> [YOUR TASK] All entries shown below should be duplicated character for character.

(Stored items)
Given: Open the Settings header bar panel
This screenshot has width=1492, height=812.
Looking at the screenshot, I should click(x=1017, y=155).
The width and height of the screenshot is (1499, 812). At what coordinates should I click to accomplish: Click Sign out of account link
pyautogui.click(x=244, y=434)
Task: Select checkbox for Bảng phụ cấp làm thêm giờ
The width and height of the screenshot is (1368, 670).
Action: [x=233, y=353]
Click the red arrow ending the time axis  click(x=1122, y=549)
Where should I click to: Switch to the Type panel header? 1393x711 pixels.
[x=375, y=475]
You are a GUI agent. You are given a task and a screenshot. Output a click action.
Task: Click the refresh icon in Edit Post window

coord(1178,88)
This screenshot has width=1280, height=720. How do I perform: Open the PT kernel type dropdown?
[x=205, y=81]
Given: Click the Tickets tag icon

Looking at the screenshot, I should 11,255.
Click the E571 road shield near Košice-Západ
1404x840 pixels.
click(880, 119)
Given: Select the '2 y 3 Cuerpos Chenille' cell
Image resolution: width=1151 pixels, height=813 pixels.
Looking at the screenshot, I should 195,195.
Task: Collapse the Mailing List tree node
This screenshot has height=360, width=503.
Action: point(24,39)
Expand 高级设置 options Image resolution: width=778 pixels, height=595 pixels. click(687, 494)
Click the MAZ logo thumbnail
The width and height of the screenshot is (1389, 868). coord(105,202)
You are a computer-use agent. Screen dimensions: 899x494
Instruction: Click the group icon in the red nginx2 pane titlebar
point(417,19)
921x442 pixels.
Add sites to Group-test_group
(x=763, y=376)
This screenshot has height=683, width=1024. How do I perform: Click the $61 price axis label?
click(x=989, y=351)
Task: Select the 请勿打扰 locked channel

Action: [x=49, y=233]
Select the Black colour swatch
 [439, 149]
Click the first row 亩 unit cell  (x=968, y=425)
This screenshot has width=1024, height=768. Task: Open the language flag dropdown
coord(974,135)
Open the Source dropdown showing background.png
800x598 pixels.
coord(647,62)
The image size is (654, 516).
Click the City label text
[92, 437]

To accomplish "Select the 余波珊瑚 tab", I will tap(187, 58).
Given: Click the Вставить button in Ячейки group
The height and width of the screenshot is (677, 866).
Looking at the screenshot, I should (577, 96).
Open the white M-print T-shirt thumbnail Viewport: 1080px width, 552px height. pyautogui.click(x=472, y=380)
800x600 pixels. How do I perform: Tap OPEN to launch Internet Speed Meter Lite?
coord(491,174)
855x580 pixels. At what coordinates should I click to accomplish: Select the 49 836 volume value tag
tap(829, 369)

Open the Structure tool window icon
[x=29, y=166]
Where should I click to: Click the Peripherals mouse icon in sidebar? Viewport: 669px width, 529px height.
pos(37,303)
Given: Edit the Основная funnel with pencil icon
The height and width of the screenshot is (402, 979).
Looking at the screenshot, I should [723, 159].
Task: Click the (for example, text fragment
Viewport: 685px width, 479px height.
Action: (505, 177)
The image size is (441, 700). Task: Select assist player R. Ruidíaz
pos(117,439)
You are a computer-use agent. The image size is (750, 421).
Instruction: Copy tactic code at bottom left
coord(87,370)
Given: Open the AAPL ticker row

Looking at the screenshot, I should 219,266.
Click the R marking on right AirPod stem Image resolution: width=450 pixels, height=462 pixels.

> [FINISHED TASK]
Given: Open the Settings header bar panel
This screenshot has width=1492, height=812.
Looking at the screenshot, I should click(x=1017, y=155).
The width and height of the screenshot is (1499, 812). At what coordinates should I click to accomplish: Click Sign out of account link
pyautogui.click(x=244, y=434)
Task: Select checkbox for Bảng phụ cấp làm thêm giờ
The width and height of the screenshot is (1368, 670).
Action: [x=233, y=353]
Click the red arrow ending the time axis  click(x=1122, y=549)
Where should I click to: Switch to the Type panel header? 1393x711 pixels.
[x=375, y=475]
You are a GUI agent. You are given a task and a screenshot. Output a click action.
Task: Click the refresh icon in Edit Post window

coord(1178,88)
This screenshot has width=1280, height=720. How do I perform: Open the PT kernel type dropdown?
[x=205, y=81]
Given: Click the Tickets tag icon

Looking at the screenshot, I should 11,255.
Click the E571 road shield near Košice-Západ
1404x840 pixels.
click(880, 119)
Given: Select the '2 y 3 Cuerpos Chenille' cell
Image resolution: width=1151 pixels, height=813 pixels.
Looking at the screenshot, I should 195,195.
Task: Collapse the Mailing List tree node
This screenshot has height=360, width=503.
Action: point(24,39)
Expand 高级设置 options Image resolution: width=778 pixels, height=595 pixels. click(687, 494)
Click the MAZ logo thumbnail
The width and height of the screenshot is (1389, 868). coord(105,202)
You are a computer-use agent. Screen dimensions: 899x494
Instruction: Click the group icon in the red nginx2 pane titlebar
point(417,19)
921x442 pixels.
Add sites to Group-test_group
(x=763, y=376)
This screenshot has height=683, width=1024. How do I perform: Click the $61 price axis label?
click(x=989, y=351)
Task: Select the 请勿打扰 locked channel

Action: [x=49, y=233]
Select the Black colour swatch
 [439, 149]
Click the first row 亩 unit cell  (x=968, y=425)
This screenshot has width=1024, height=768. Task: Open the language flag dropdown
coord(974,135)
Open the Source dropdown showing background.png
800x598 pixels.
coord(647,62)
The image size is (654, 516).
Click the City label text
[92, 437]

To accomplish "Select the 余波珊瑚 tab", I will tap(187, 58).
Given: Click the Вставить button in Ячейки group
The height and width of the screenshot is (677, 866).
Looking at the screenshot, I should (577, 96).
Open the white M-print T-shirt thumbnail Viewport: 1080px width, 552px height. pyautogui.click(x=472, y=380)
800x600 pixels. How do I perform: Tap OPEN to launch Internet Speed Meter Lite?
coord(491,174)
855x580 pixels. At what coordinates should I click to accomplish: Select the 49 836 volume value tag
tap(829, 369)

Open the Structure tool window icon
[x=29, y=166]
Where should I click to: Click the Peripherals mouse icon in sidebar? Viewport: 669px width, 529px height.
pos(37,303)
Given: Edit the Основная funnel with pencil icon
The height and width of the screenshot is (402, 979).
Looking at the screenshot, I should [723, 159].
Task: Click the (for example, text fragment
Viewport: 685px width, 479px height.
Action: (505, 177)
The image size is (441, 700). Task: Select assist player R. Ruidíaz
pos(117,439)
You are a computer-use agent. The image size is (750, 421).
Instruction: Copy tactic code at bottom left
coord(87,370)
Given: Open the AAPL ticker row

Looking at the screenshot, I should 219,266.
Click the R marking on right AirPod stem Image resolution: width=450 pixels, height=462 pixels.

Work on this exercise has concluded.